13 Batman ghost stories

Because I’m super original, I’m devoting the whole month of October to horror… What can I say, I can’t get enough of gothic comics, especially when they involve Batman battling some restless spirit or a freaky ancient curse!

One of my favorite eras for this type of stuff is the early 1970s, when there was a massive wave of ghost stories starring the Caped Crusader. By ‘ghost stories’, I don’t necessarily mean just stories that featured ghosts, but stories that sprung from the kind of eerie yarns you imagine could be told around a campfire… Many of these built up to somber punchlines worthy of Ray Bradbury’s Dark Carnival. Some were spooky, some were poetic, and some were ultimately revealed to be mystery tales with a perfectly logical explanation (for the standards of Batman comics, that is). In any case, due to the era’s visual house style and flair for purple narration, they tended to be atmospheric as hell (by which I mean something in the wavelength of a charmingly bizarre B-movie like Roger Corman’s The Undead, not the hyper-stylized mindfuck of Nicolas Winding Refn’s The Neon Demon).

This time around, I’m not going to discuss each comic in detail, since they rely mostly on the aforementioned mood and plot twists. Suffice it to say that these stories were crafted by some of best Batman writers and artists ever and that you could do a lot worse than to track them down…

 

‘The Secret of the Waiting Graves’ (Detective Comics #395)

Detective Comics #395

Mostly known as the first Batman issue done by the amazing team of Denny O’Neil and Neal Adams, this comic doesn’t involve ghosts per se, but there’s still a stark gothic vibe as the Dark Knight is attacked by giant wolves, monstrous hallucinations, deadly falcons, and the possibility of immortality!

 ‘Ghost of the Killer Skies!’ (Detective Comics #404)

Detective Comics #404

During his brief stint as a film producer, Bruce Wayne travels to Spain to oversee “The Hammer of Hell” – an anti-war movie project based on the life (and apparently haunted by the ghost) of WWI pilot Baron Hans von Hammer, better known as Enemy Ace.

‘The Demon of Gothos Mansion!’ (Batman #227)

Batman #227

While looking for Alfred Pennyworth’s niece, Daphne (in a very rare appearance), the Dark Knight stumbles upon a coven dedicated to raising the spirit of the demon Ballk.

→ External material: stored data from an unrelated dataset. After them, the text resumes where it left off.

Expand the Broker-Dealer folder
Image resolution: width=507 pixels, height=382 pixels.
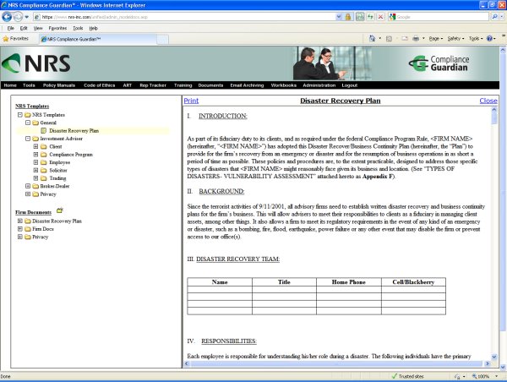click(28, 186)
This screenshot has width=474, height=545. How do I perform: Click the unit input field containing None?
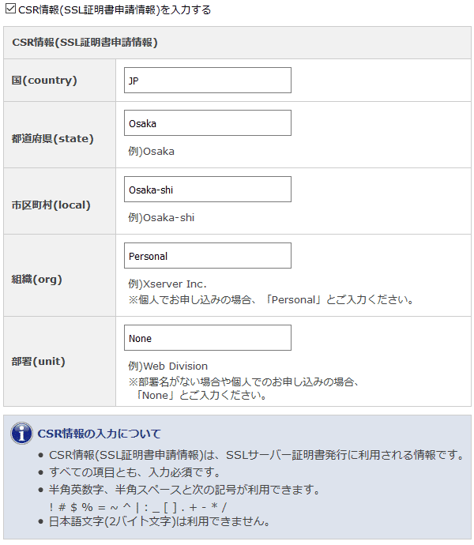coord(208,338)
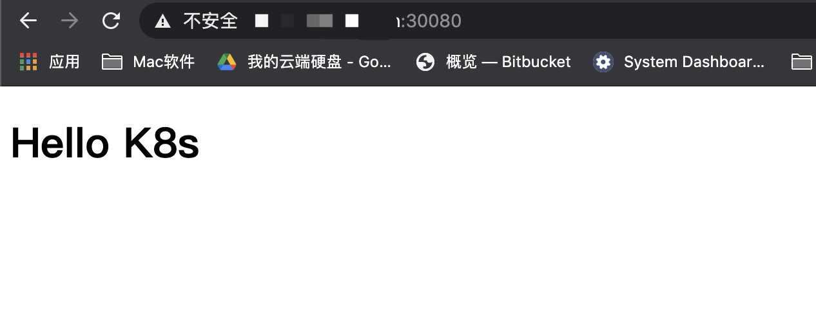Go back using the left arrow button
This screenshot has width=816, height=329.
pos(28,21)
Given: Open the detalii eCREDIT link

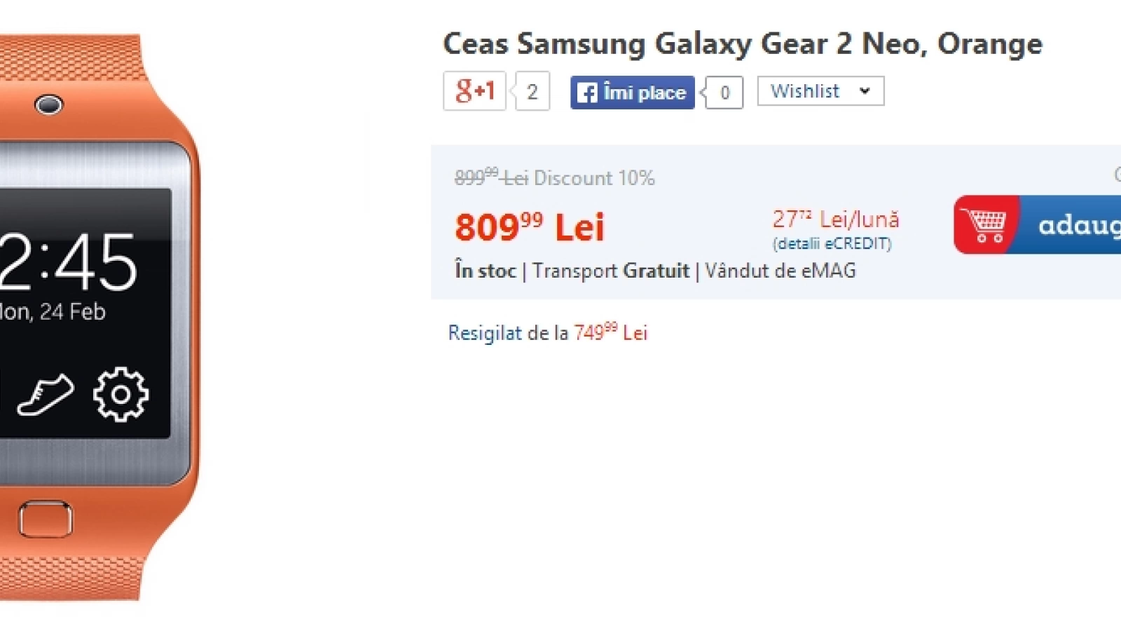Looking at the screenshot, I should point(832,244).
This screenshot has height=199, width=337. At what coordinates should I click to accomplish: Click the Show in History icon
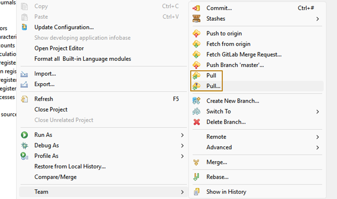click(197, 192)
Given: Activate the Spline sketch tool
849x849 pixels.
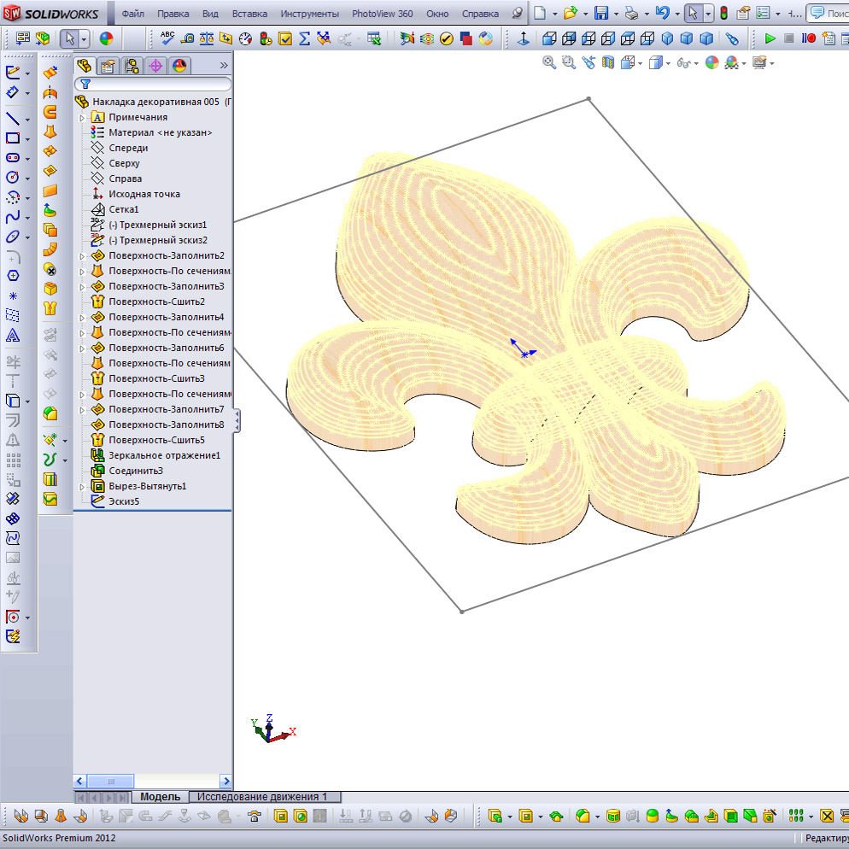Looking at the screenshot, I should pos(13,217).
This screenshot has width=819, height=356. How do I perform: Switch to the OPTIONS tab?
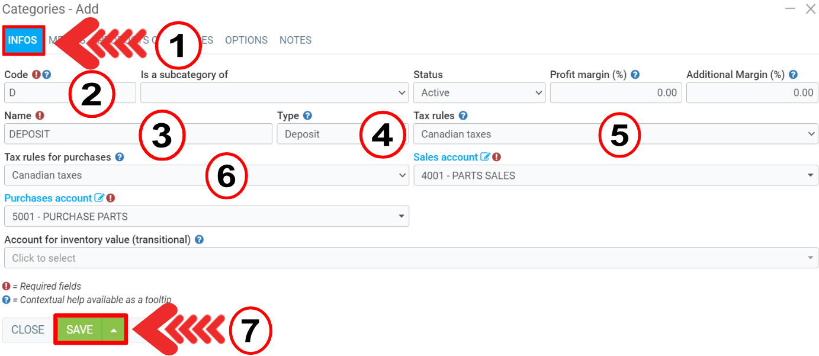[x=246, y=40]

Hijinks ensue.

‘Night Wears a Scarlet Shroud!’ (The Brave and the Bold #92)

The Brave and the Bold #92

Another one from Bruce’s time as producer. He is now in London, working on a movie about a strangler from the turn of the century. The main actress is kidnapped by the titular killer, as everyone involved in the film seems to travel back in time. Batman then tries to solve the mystery by teaming up with a trio of British amateur detectives (in a blatant attempt by writer Bob Haney to do a backdoor pilot) and there is a neat sequence where he gets trapped under a Nazi bomb. To be fair, the plot doesn’t make a whole lot of sense and it relies on a few outrageous coincidences, but I couldn’t resist including this cover!

 ‘Legacy of Hate!’ (Detective Comics #412)

Detective Comics #412

Bruce and a set of far-removed relatives face a ghostly knight while spending a night in Waynemoor Castle, in Northern England, the ancient seat of the original Wayne family. As is typical of Frank Robbins’ scripts, the twists keep coming until the end.

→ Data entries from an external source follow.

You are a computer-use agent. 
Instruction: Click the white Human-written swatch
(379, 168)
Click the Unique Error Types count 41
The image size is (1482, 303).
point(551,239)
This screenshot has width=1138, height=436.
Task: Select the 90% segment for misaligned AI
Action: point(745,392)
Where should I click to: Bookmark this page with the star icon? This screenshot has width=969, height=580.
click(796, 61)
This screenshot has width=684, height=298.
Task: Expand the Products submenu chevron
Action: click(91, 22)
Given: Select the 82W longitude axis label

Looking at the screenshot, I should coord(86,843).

‘Asylum of the Futurians!’ (Batman #229)

Batman #229

In this weird comic from the prolific mind of Robert Kanigher, Batman may not face anything remotely resembling what you see in that cover, but he sure does have one trippy adventure. At one point, he is crowned leader of a cult of fanatics who believe they have psychic powers and are destined to take over the world!

‘Freak-Out at Phantom Hollow!’ (Detective Comics #413)

Detective Comics #413

This one comes with a timeless social message about bashing hippies.

‘Legend of the Key Hook Lighthouse!’ (Detective Comics #414)

Detective Comics #414

This one would be worth it for Denny O’Neil’s opening poem alone, but the rest is quite good as well, including a nice art job by Irv Novick and Dick Giordano.

 ‘Wail of the Ghost-Bride!’ (Batman #236)

Batman #236

Despite all of his supernatural encounters – and the fact that he is a friend of Superman! – Batman continues to refuse to believe in the occult, so he is baffled when the ghost of a long dead bride keeps pointing him in the direction of a macabre murder mystery.

‘Second Chance for a Deadman?’ (The Brave and the Bold #104)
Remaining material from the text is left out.